For purposes of this opinion letter, we have examined copies of such agreements, instruments and documents as we have deemed an appropriate basis on which to render the opinions hereinafter expressed. In our examination of the aforesaid documents, we have assumed the genuineness of all signatures, the legal capacity of all natural persons, the accuracy and completeness of all documents submitted to us, the authenticity of all original documents, and the conformity to authentic original documents of all documents submitted to us as copies (including telecopies). As to all matters of fact, we have relied on the representations and statements of fact made in the documents so reviewed, and we have not independently established the facts so relied on. This opinion letter is given, and all statements herein are made, in the context of the foregoing.

 

This opinion letter is based as to matters of law solely on the Delaware General Corporation Law, as amended. We express no opinion herein as to any other statutes, rules or regulations.

 

 

 

Ocugen, Inc.
Page 2
June 10, 2022
 

 

Based upon, subject to and limited by the foregoing, we are of the opinion that following (i) issuance of the Shares pursuant to the terms of the Agreement, and (ii) receipt by the Company of the consideration for the Shares specified in the resolutions of the Board of Directors, the Shares will be validly issued, fully paid, and nonassessable.

 

This opinion letter has been prepared for use in connection with the filing by the Company of a Current Report on Form 8-K relating to the offer and sale of the Shares, which Form 8-K will be incorporated by reference into the Registration Statement and Prospectus, and speaks as of the date hereof.
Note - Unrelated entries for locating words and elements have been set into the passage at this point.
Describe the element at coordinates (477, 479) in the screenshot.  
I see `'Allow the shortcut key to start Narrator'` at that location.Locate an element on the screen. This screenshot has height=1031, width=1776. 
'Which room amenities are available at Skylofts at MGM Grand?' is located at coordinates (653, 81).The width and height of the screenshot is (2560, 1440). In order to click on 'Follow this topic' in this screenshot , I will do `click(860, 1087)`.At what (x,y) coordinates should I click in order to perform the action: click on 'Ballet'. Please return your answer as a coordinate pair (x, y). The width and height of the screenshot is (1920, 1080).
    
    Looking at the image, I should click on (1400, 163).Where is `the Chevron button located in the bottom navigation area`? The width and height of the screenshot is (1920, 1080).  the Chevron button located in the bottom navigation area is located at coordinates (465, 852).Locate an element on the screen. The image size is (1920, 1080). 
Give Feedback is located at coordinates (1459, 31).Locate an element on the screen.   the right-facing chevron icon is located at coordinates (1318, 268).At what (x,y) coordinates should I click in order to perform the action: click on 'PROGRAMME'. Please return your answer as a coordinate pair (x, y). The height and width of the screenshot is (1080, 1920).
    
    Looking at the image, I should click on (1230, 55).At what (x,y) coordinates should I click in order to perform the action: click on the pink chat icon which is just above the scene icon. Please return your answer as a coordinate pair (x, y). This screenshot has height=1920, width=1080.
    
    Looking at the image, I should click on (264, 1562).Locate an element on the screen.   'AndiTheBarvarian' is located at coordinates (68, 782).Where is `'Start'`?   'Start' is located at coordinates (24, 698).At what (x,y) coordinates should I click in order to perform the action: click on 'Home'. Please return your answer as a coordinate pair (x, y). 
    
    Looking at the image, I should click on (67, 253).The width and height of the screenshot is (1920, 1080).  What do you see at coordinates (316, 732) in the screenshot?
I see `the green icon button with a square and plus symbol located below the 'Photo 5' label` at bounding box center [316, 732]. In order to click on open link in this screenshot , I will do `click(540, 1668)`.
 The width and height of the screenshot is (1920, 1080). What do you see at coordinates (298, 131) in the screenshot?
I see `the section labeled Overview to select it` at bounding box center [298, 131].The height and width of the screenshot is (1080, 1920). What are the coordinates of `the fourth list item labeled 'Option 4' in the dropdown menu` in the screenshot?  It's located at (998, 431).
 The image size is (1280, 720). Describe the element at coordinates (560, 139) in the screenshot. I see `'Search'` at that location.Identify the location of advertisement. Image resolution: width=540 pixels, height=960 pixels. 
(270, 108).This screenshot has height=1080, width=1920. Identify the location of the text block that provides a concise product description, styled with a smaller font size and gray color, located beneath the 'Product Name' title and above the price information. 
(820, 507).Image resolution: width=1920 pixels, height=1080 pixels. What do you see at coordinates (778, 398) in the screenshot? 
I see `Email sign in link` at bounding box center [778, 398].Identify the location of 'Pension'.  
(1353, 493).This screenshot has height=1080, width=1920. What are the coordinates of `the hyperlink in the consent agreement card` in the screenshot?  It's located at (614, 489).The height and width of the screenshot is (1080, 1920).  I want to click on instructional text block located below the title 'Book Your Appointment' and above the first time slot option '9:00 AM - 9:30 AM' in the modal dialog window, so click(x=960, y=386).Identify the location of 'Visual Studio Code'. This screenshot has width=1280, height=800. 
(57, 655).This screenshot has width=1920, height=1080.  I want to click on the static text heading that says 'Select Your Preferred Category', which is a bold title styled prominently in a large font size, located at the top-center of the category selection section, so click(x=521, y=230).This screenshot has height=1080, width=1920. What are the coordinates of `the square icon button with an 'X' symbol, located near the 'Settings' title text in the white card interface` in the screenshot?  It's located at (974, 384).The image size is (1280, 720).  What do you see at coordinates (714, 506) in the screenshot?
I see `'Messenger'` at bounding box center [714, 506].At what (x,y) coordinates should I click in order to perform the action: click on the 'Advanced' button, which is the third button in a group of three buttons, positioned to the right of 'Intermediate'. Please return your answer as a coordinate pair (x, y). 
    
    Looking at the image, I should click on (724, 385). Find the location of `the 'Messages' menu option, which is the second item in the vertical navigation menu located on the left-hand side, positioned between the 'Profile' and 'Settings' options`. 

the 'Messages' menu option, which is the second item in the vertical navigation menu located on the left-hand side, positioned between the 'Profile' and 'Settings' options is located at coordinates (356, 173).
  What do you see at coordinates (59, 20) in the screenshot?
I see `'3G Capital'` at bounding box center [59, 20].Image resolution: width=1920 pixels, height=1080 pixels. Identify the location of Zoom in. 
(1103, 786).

We assume no obligation to advise you of any changes in the foregoing subsequent to the delivery of this letter.

 

We hereby consent to the filing of this opinion letter as Exhibit 5.1 to the above-described Form 8-K and to the reference to this firm under the caption “Legal Matters” in the Prospectus. In giving this consent, we do not thereby admit that we are an “expert” within the meaning of the Act.